Larry Young 「Young Blues」(1960)

 何だか、堂々とした趣きと硬質なファンキーさの色が前作と異なる。

 前作が8/2、本盤が9/30。およそ2か月後とペース速く録音された。ドラマーとギターはそのままに、ベーシストが加わった。オルガンは足ペダルでベース弾くこともあってか、けっこう珍しい編成だ。ベース奏者が加わっての変化は、よくわからず。もっと聴きこまなきゃだめか。
 丁寧なランニング・ベースを施すことで、少し自由な展開に行きがちなドラムも、店舗・キープのくびきから離れて伸び伸びしてる気もする。

 わずか2ヶ月で何が変わった、もありゃしない。けれども前作はもっと、温かかった。本作はむしろ理知的に、整った風景が浮かぶ。タッチもちょっと違う。本盤ではまっすぐ指をおろし、ミニマルなフレーズを律儀に繰り返した。

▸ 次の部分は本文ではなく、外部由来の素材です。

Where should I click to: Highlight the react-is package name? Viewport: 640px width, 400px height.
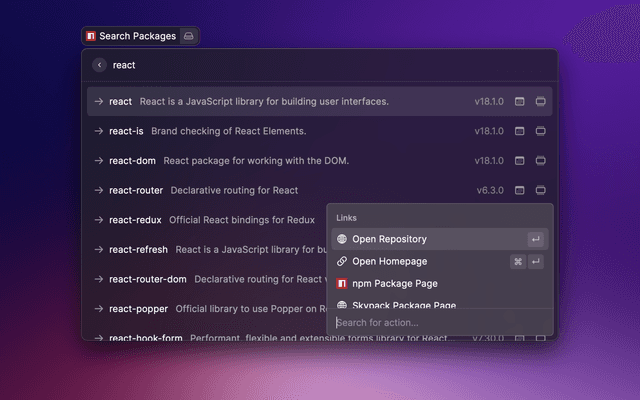pyautogui.click(x=126, y=131)
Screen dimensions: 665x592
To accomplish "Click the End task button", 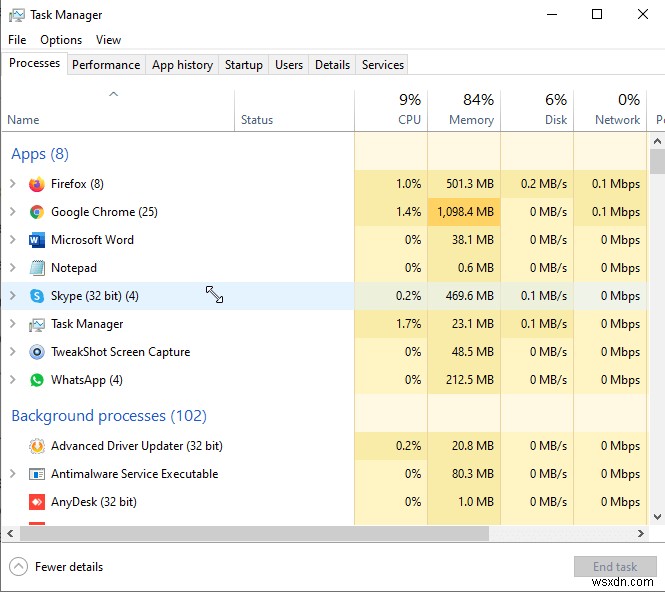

 全7曲中、オリジナルは(1)のみと、相変わらず遠慮深げ。ゲスト的に加わったベーシストの曲、(3)や(6)を取り上げる懐の深さも前作どおり。あとはモダン・ジャズの曲で(5)や(7)を採用し、(4)はスタンダード。(2)は作曲年度がよくわからないが、リアルタイムの曲だろうか。
 ずらっと見ると、ビビッドに響く曲を無造作に並べてるかのよう。前の初リーダー作は一般ウケも若干意識したが、本盤はちょっと尖ってる。酔客に媚びるスタンダードを押さえはするが、頼らない選曲。そんな感じ。
 
 繰り返す。前作から2ヶ月で何が変わるわけもない。でも、この骨太な清々しさは何だろう。オルガンの音色も瑞々しさより、スキッと通る潔さを感じた。

Track listing;
1. "Young Blues" - 6:28
2. "A Midnight Angel" (Morris Bailey) - 2:24
3. "African Blues" (Edwards, Marshall)- 4:55
4. "Little White Lies" (Walter Donaldson) - 4:15
5. "Minor Dream" (Ray Draper) - 5:03
6. "Something New/Something Blue" (Edwards, Marshall)- 7:25
7. "Nica's Dream" (Horace Silver) - 6:39

Personnel;
Larry Young - organ
Thornel Schwartz - guitar
Wendell Marshall - bass
Jimmie Smith - drums

Recorded in Englewood Cliffs, NJ; September 30, 1960.